DOCUMENT PASSAGE:
Environment:Microsoft Onnxruntime CUDA GPU Environment

From Leeroopedia


Field Value
sources setup.py, onnxruntime/__init__.py, docs/ORTModule_Training_Guidelines.md
domains gpu, cuda, training, inference
last_updated 2026-02-10

Overview

NVIDIA CUDA-based GPU environment for accelerated ONNX Runtime inference and training, requiring CUDA 11.x/12.x, cuDNN 8.x/9.x, and compatible NVIDIA drivers.

Description

The CUDA GPU Environment extends the base Python Inference Environment with NVIDIA GPU acceleration through the CUDA Execution Provider. It requires an NVIDIA GPU with appropriate drivers, a CUDA toolkit installation (11.x or 12.x), and cuDNN libraries (8.x or 9.x). The environment loads a set of shared libraries at runtime including cublas, cublasLt, cudart, cufft, curand, nvrtc, and nvJitLink. For training workloads, Flash Attention is available on GPUs with compute capability 8.0 or higher (Ampere architecture and newer). The GPU package adds nvidia-cudnn-cu{major}~=9.0 as a dependency to ensure the correct cuDNN version is available. DLL preloading for CUDA 12.x and newer is handled automatically by the __init__.py module. Building from source requires setting CUDA_HOME, CUDNN_HOME, and CUDACXX environment variables.

Usage

Use this environment whenever you need to:

  • Run ONNX model inference on NVIDIA GPUs for higher throughput and lower latency.
  • Train models using the ORTModule wrapper with CUDA acceleration.
  • Leverage Flash Attention or other GPU-optimized operators.
  • Perform mixed-precision (FP16/BF16) training or inference on compatible hardware.

System Requirements

Requirement Minimum Recommended
NVIDIA GPU Compute Capability 3.7 Compute Capability 8.0+ (Ampere/Hopper)

COLLECTED MATERIAL:
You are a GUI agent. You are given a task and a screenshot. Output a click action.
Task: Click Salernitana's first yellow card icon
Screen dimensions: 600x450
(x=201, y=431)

WORK TO BE COMPLETED: Continue the page on the ONNX Runtime CUDA GPU environment, beginning right after its last table row.

RESPONSE TO THIS TASK:
CUDA Toolkit 11.x 12.x
cuDNN 8.x 9.x
NVIDIA Driver 470+ (CUDA 11) 535+ (CUDA 12)
Python 3.10 3.12
Operating System Linux x86_64, Windows x86_64 Linux x86_64
RAM 8 GB 32 GB+
GPU VRAM 4 GB 16 GB+

Dependencies

System Packages

Package Version Purpose
CUDA Toolkit 11.x or 12.x GPU compute runtime and compiler
cuDNN 8.x or 9.x Deep neural network acceleration library
NVIDIA Driver 470+ GPU kernel driver

CUDA Shared Libraries

The following shared libraries must be available at runtime (setup.py L221-246):

Library Purpose
libcublas.so / cublas64_*.dll Basic Linear Algebra Subroutines on GPU
libcublasLt.so / cublasLt64_*.dll Lightweight matrix multiply routines
libcudart.so / cudart64_*.dll CUDA runtime API
libcufft.so / cufft64_*.dll Fast Fourier Transform on GPU
libcurand.so / curand64_*.dll Random number generation on GPU
libnvrtc.so / nvrtc64_*.dll Runtime compilation of CUDA kernels
libnvJitLink.so / nvJitLink_*.dll JIT linking of CUDA device code
libcudnn.so.8 or libcudnn.so.9 cuDNN neural network primitives

Python Packages

Package Version Constraint Purpose
onnxruntime-gpu 1.25.0 GPU-accelerated ONNX Runtime
nvidia-cudnn-cu{major} ~=9.0 cuDNN Python package (setup.py L856)
numpy >= 1.21.6 Tensor I/O
flatbuffers (latest) Model deserialization
protobuf (latest) ONNX model loading

Credentials

Variable Purpose Required
CUDA_HOME Path to CUDA toolkit installation (e.g., /usr/local/cuda-12.2) Yes (build from source)
CUDNN_HOME Path to cuDNN installation directory Yes (build from source)
CUDACXX Path to the CUDA C++ compiler (nvcc) Yes (build from source)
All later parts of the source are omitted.